Review: The Rock Rats

Author: Ben Bova
Pages: 448
ISBN: 9780340769591

The Rock Rats, the second novel in the Asteroid Wars series, continues where The Precipice left off and deals with the events of the first asteroid war.  The asteroid belt is now the new Wild West with people rushing to stake their claim on resource rich asteroids.  It’s a futuristic gold rush where the stakes are high and the payoffs immense, provided that they can stay alive long enough to reap the benefits.
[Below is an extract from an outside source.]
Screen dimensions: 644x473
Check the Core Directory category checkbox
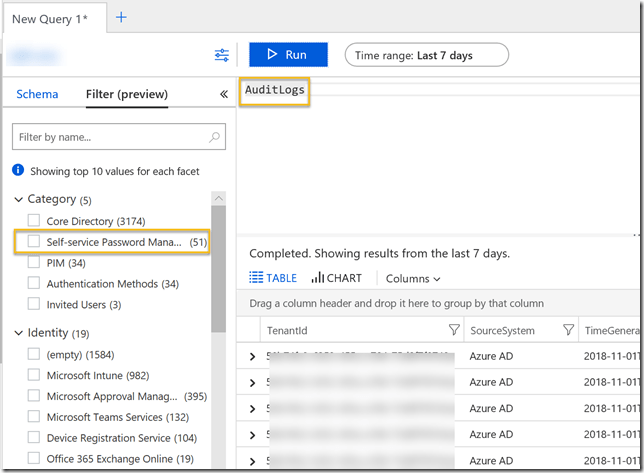click(34, 221)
Martin Humpries, the head of Humpries Space Systems (HSS), wants the asteroid belt to himself and he doesn’t mind killing innocents to get his way.  He hires ruthless mercenaries to act as pirates in an effort to drive his competitors as well as independent prospectors out of business and out of the belt.

Lars Fuchs is the only man willing to stand up to Humpries and HSS.  After being driven to breaking point he becomes a renegade and decides to fight fire with fire and resorts to piracy as well.  He acts as a lone champion for his fellow Rock Rats, swooping in to protect them from the HSS mercenaries and giving Humpries a taste of his own medicine.

The Verdict
I quite enjoyed the novel, but it wasn’t as good as The Precipice.  I think it mainly boils down to the fact that I loved the initial ideas shown in The PrecipiceThe Rock Rats is more action packed and features the first space battles in the series.  The battles are very realistic.  No fancy maneuvers or fantastical weapons.  They rely largely on luck and getting the first shot in before your opponent gets the chance to do the same to you.

The characters could be better developed and once again the focus on Amanda’s beauty was slightly irritating, but much less so than in the first novel.  Humphries remains a thoroughly despicable antagonist and you find yourself rooting for the little guy, Lars Fuchs, with abandon.  Unfortunately there’s no happy ending, but I guess that goes with the territory for a second novel in a series.

If you like science fiction that focuses more on the possible reality of human space exploration then this novel, and the rest of the series should be on the top of your reading list!